--- REQUIRED TASKS ---
1. Answer these questions about the article on freelance creative careers:
(a) In what city is the writer based?
(b) In the first point, what do musicians become over a career?
(c) What book title is given in the second point?
2. Can you sum up the article on freelance creative careers in two sentences?
3. Continue the article on freelance creative careers from the end of its second point.
## start QUOTED TEXT
Creativity

Freelancers: How To Build A Creative Career That Lasts

Being based in Los Angeles allows me an up close look at freelancers of all kinds. From Hollywood, the advertising industry, web companies, production companies and more, I’m able to work with and study a wide range of creative professionals on a daily basis. Some last and others don’t, and few people can put their finger on why some achieve achieve success and others fail. But if you’re a freelancer in any creative field, here’s what I’ve discovered that – regardless of talent – makes a powerful difference in building a long career:

1. Find Your Ultimate Niche – In my experience, the vast majority of career freelancers aren’t doing what they actually came to Hollywood to do. Over a career, actors become casting directors, a director becomes the media person for a local church or nonprofit, camera operators become grips, musicians become agents, designers become executives – the list is endless. It doesn’t mean your dream can’t be accomplished, but if necessary, be ready to change horses in the middle of the stream. It’s not about “settling” as much as adjusting to the marketplace. The industry changes, styles change, technology changes, so don’t become so locked into a single job that you refuse to adapt to new opportunities.

2. Constantly Question Your Purpose – Another way to put it is to “keep asking why.” Why am I doing this in the first place? I drive our team at Cooke Media Group crazy because I’m constantly asking why we exist and what that means for us and our clients. Never get complacent, because creative challenges never end. What’s the why for you? Are you doing this for money? To help others? To find significance? There are plenty of potential answers, and no one can decide but you and God. But after writing my book “One Big Thing: Discovering What You Were Born to Do,” I can tell you that finding your purpose will be the most motivating and satisfying thing a creative person can do for a long term career.
## end QUOTED TEXT
## start SOURCE EXCERPT
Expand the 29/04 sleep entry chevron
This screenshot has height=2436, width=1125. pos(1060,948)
## end SOURCE EXCERPT
--- SOLVED PROBLEMS ---
1.
(a) Los Angeles
(b) Agents
(c) "One Big Thing: Discovering What You Were Born to Do"

2. The writer is based in Los Angeles, works with a wide range of creative professionals, and shares what makes a powerful difference in building a long freelance career regardless of talent. Freelancers should be ready to adapt to a changing marketplace instead of locking into a single job, and they should keep asking why they do their work, since finding their purpose is the most motivating and satisfying thing they can do for a long-term career.

3.
3. Keep Learning – Gain expertise in your field. Become an authority in an area. One of the best ways to stand out and get noticed is to be the best in a particular job, task, or niche. Why should I hire you over someone else? How much more do you know about your field than you did last year? If you’re not growing you’re shrinking, and nobody wants to hire someone based on what their talent used to be.

4. Constantly evaluate what value you bring to your employer – Your “employer” might be a studio, advertising agency, TV station or network, web company, digital studio, nonprofit, or all of the above. Just because you’re a “freelancer” doesn’t mean you don’t have a boss – in fact, you now have multiple bosses. What’s the value you’re bringing to each project and client? How are you helping them achieve their goals?

These questions aren’t designed for a “once in 5 year evaluation” session – they’re designed to be asked weekly – even daily. That’s how you’ll continue to exist – and prosper – in a freelance world.

Don’t be a one hit wonder. Start now planning for a creative career that lasts.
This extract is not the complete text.